Individual-Level Genomic Modeling: The model is the first to train on individual-level diploid genomes with indels and copy number variations, rather than relying solely on reference genomes.
Junction Prediction: Unlike most predecessors, PanExonNet explicitly predicts donor-acceptor junction usage, enabling the disambiguation of complex splicing patterns (e.g., mutually exclusive exons).
Generalization via Perturbation: Demonstrated that training on perturbation data (KD-RNA-seq) improves generalization to unseen cell types, proving the model learns causal regulatory logic rather than just memorizing tissue categories.

4. Results

Superior Tissue Specificity: Evaluated on a cassette exon inclusion benchmark using $\Delta$ $Δ$ PSI correlation (deviation from median inclusion). PanExonNet significantly outperformed multi-headed baselines (Borzoi, Pangolin) and matched multi-headed models trained by the authors.
- Metric: PanExonNet achieved a $\Delta$ PSI correlation of ~0.2, compared to ~0.13 for concatenation-based approaches and lower for multi-headed models.
Importance of Split-Read Tracks: Models utilizing tracks derived from split-reads (donor/acceptor usage, intron) outperformed those relying solely on coverage (like Borzoi).
Synergy of Junction Heads: Adding a junction prediction head improved the performance of all other tracks, suggesting a synergistic learning effect rather than interference.
Generalization to Unseen Cell Types: When tested on held-out GTEx tissues and cell lines, PanExonNet maintained high performance. Crucially, models trained jointly with KD-RNA-seq data showed improved generalization to unseen cell types compared to models trained on GTEx alone.
Predictive Reliability: The model exhibits high positive predictive value; while it may miss small deviations (false negatives), large predicted deviations are highly likely to be true. Filtering out low-confidence predictions significantly boosts metric performance.
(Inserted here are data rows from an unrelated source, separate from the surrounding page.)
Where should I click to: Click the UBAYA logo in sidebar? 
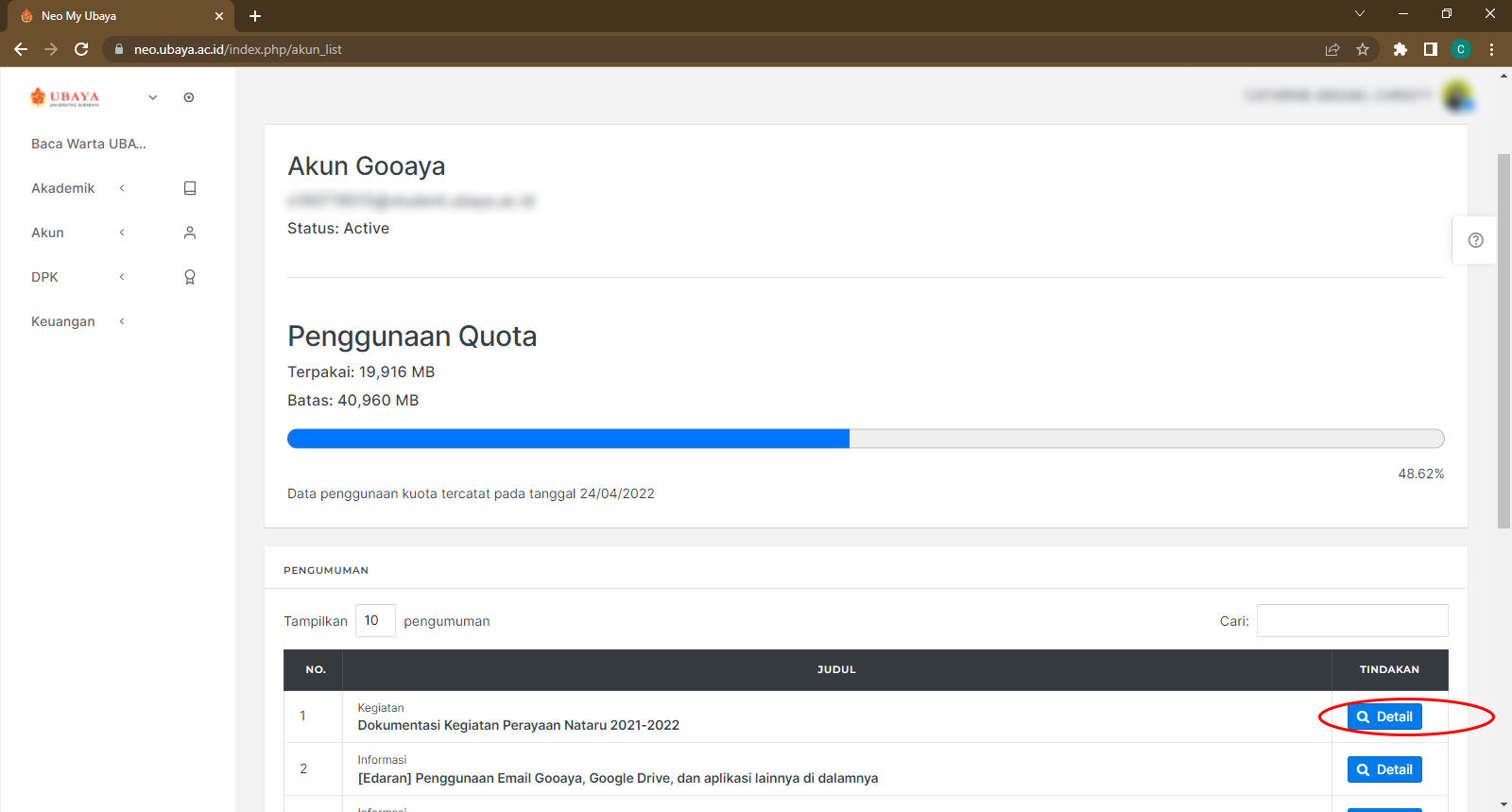[65, 97]
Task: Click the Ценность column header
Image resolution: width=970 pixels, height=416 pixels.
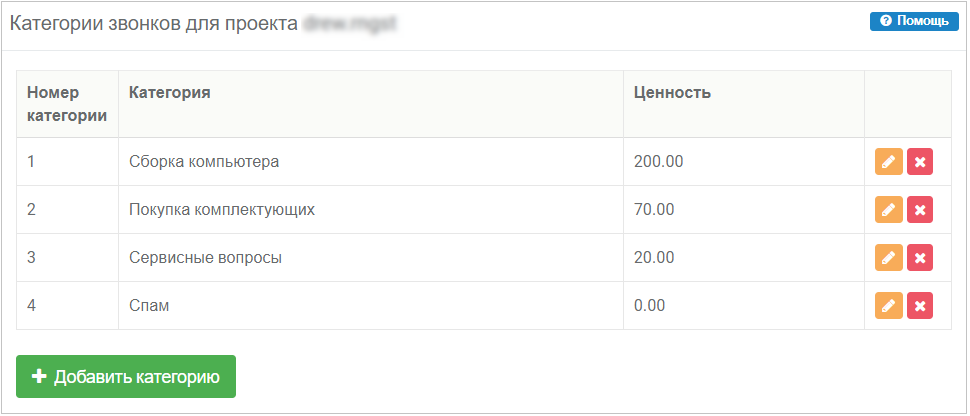Action: (x=672, y=93)
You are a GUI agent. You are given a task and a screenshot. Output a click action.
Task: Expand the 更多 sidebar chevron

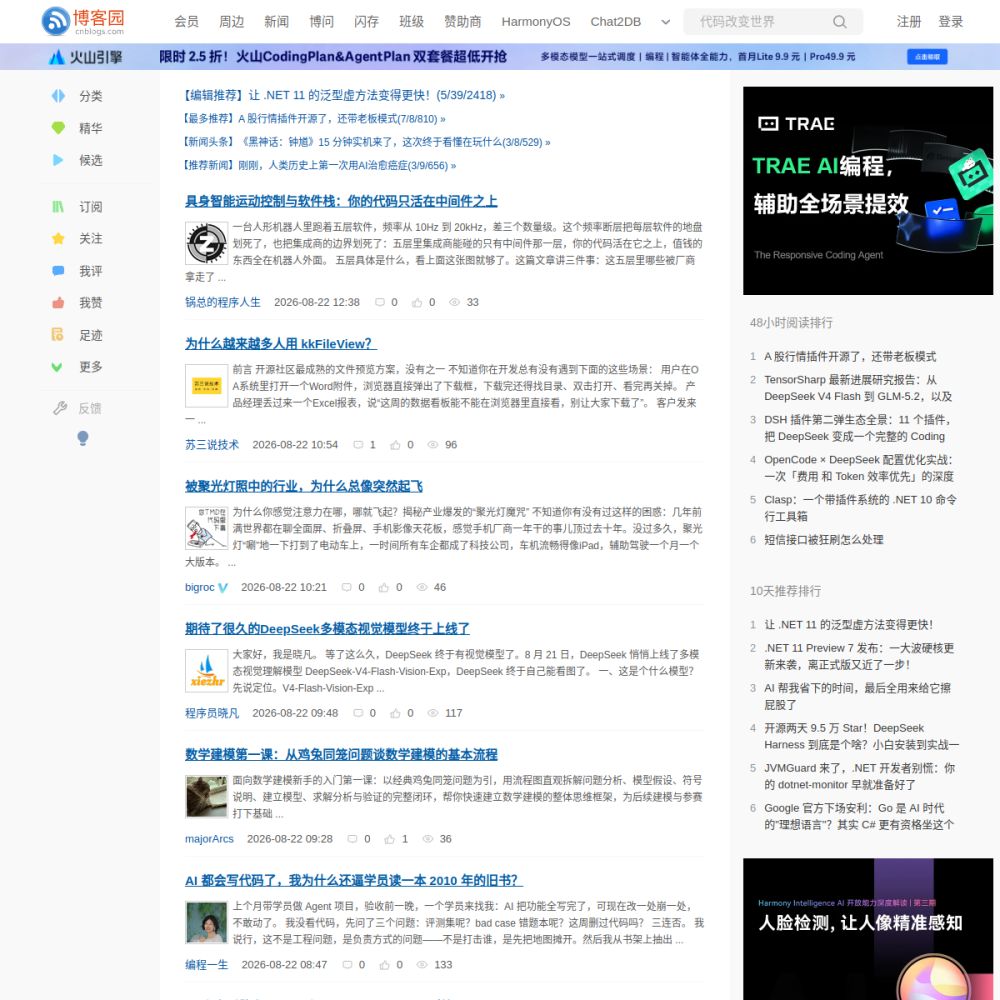click(57, 367)
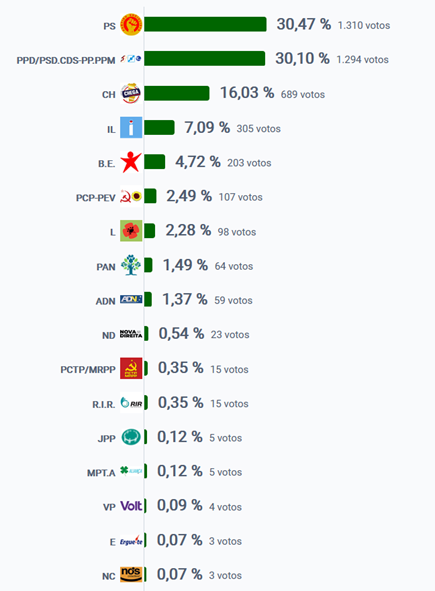The width and height of the screenshot is (435, 591).
Task: Select the PCTP/MRPP red logo
Action: tap(131, 368)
5. Significance and Future Impact

Clinical Applications: The framework provides a scalable foundation for predicting variant effects in non-reference genomes, designing oligonucleotide therapeutics, and discovering biomarkers across diverse cellular contexts, including diseased tissues where specific cell types are not well-defined.
Causal Modeling: By integrating perturbation data, the model moves toward a causal understanding of splicing regulation, potentially allowing for the prediction of interventions that shift splicing states in specific disease contexts.
Single-Cell Integration: The inferred "splicing state" can serve as a bridge to single-cell RNA-seq data (which typically lacks splicing resolution), enabling the prediction of splicing patterns in single cells based solely on their splicing factor expression.
Modularity: The "Contextualizable ConvNeXt" layer is presented as a generalizable module for any genomic sequence modeling task requiring context specificity, offering a computationally efficient alternative to attention-based context injection.

In summary, PanExonNet represents a paradigm shift from discrete, tissue-specific modeling to a continuous, context-aware framework that successfully generalizes across healthy, diseased, and perturbed cellular states, leveraging individual genomic variation and trans-regulatory expression data.